▸ TASK TO COMPLETE:
Set out exactly every line of the entries below, starting at the line that holds "Task: Open the zoom percentage 152% menu" and stopping after the line that holds "This screenshot has width=2420, height=1512.".

▸ EXTRACTED RECORDS:
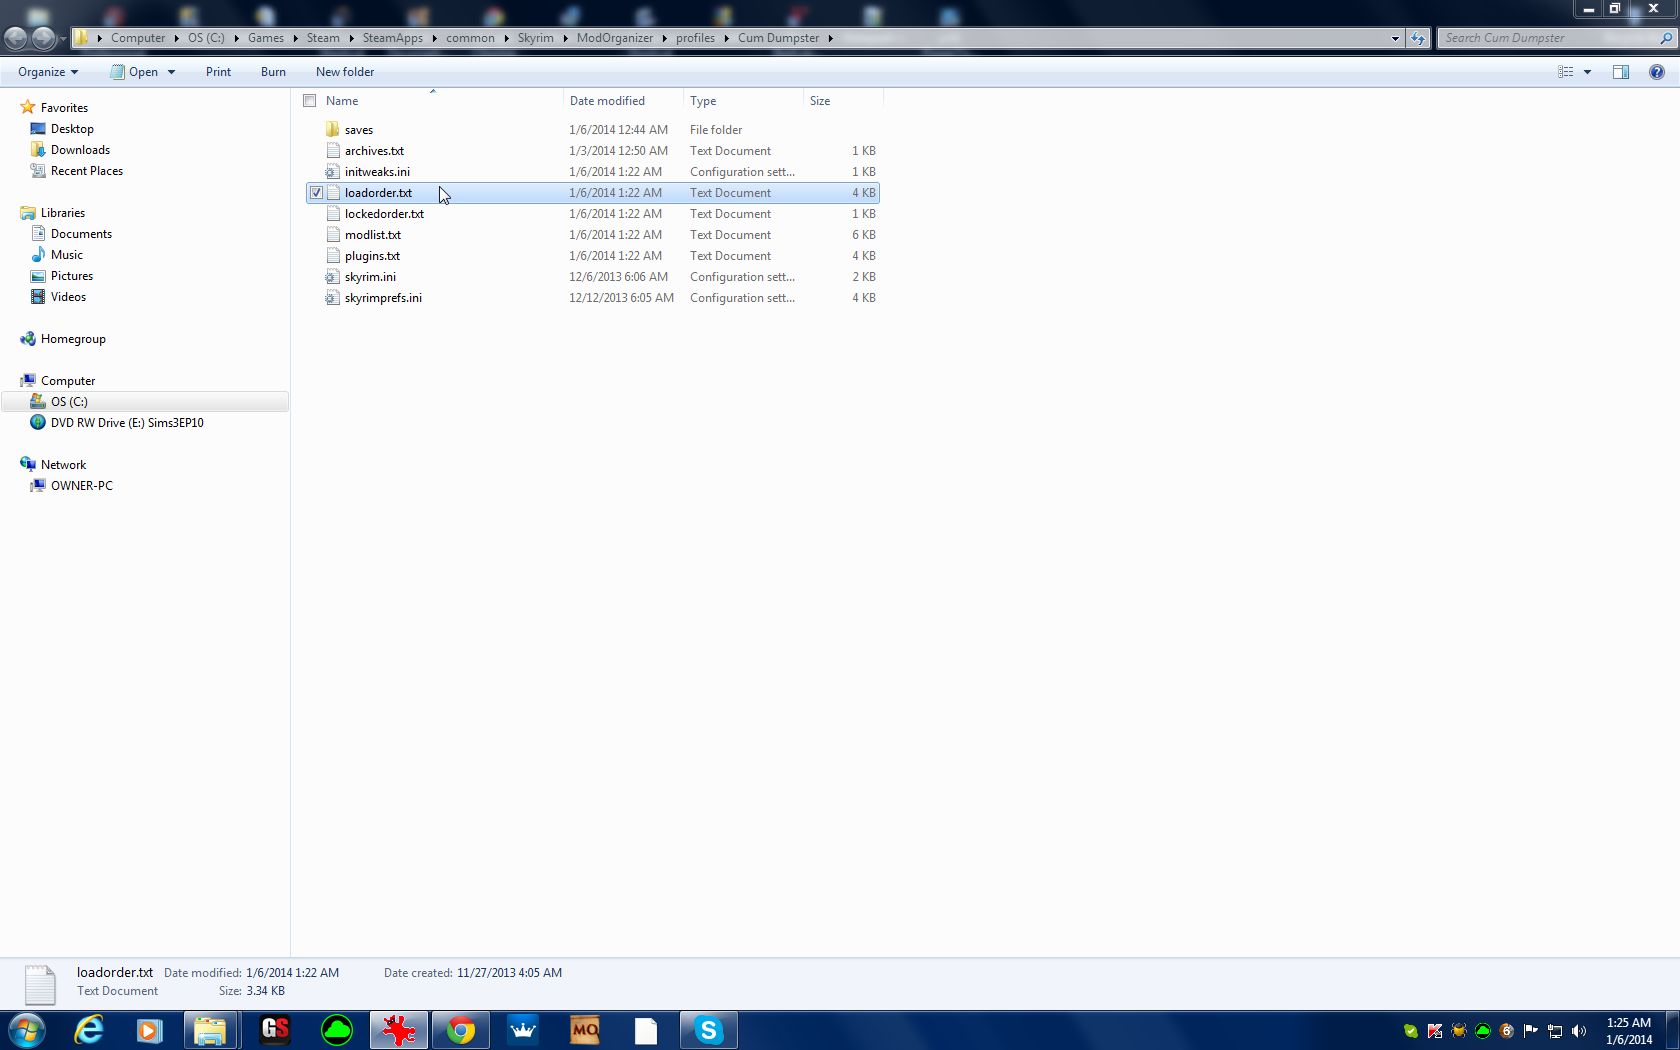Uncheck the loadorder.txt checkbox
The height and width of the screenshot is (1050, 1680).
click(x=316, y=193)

---

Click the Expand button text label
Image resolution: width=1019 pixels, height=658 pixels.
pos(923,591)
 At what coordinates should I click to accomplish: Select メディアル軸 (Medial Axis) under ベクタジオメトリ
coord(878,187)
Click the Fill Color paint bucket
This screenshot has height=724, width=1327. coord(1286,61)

---

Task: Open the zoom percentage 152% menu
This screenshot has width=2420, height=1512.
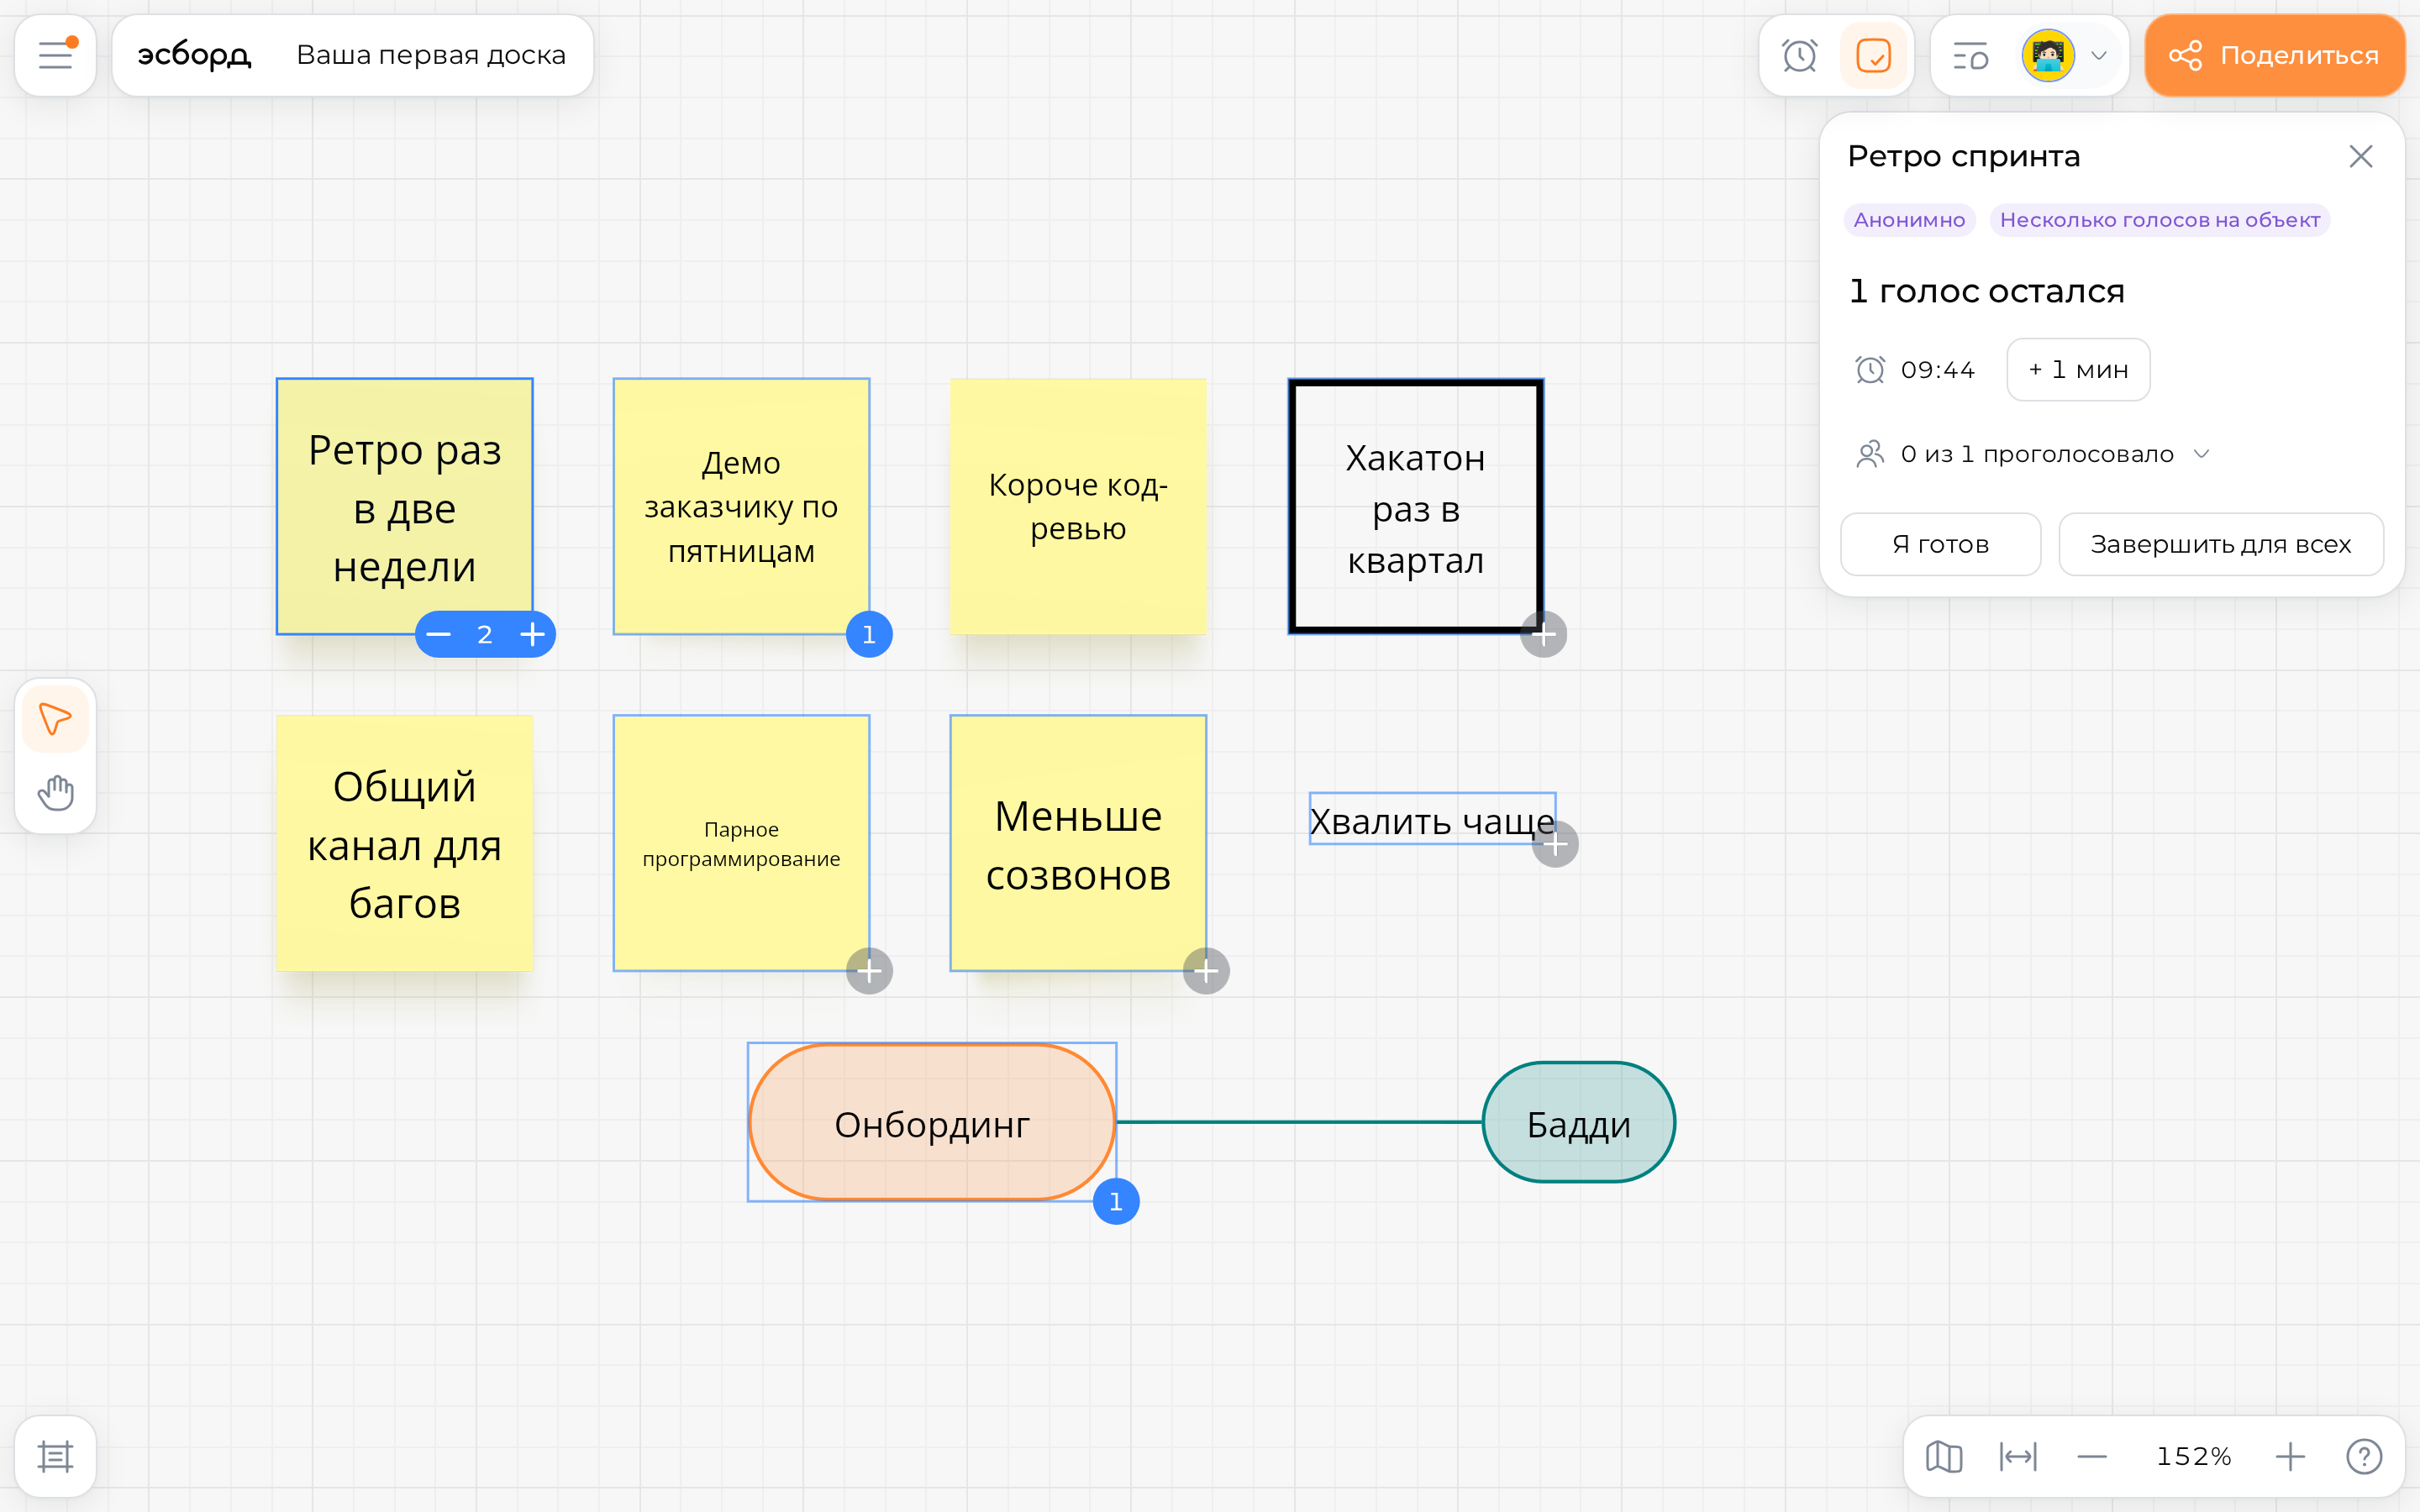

▸ WRITTEN SOLUTION:
Task: Open the zoom percentage 152% menu
This screenshot has width=2420, height=1512.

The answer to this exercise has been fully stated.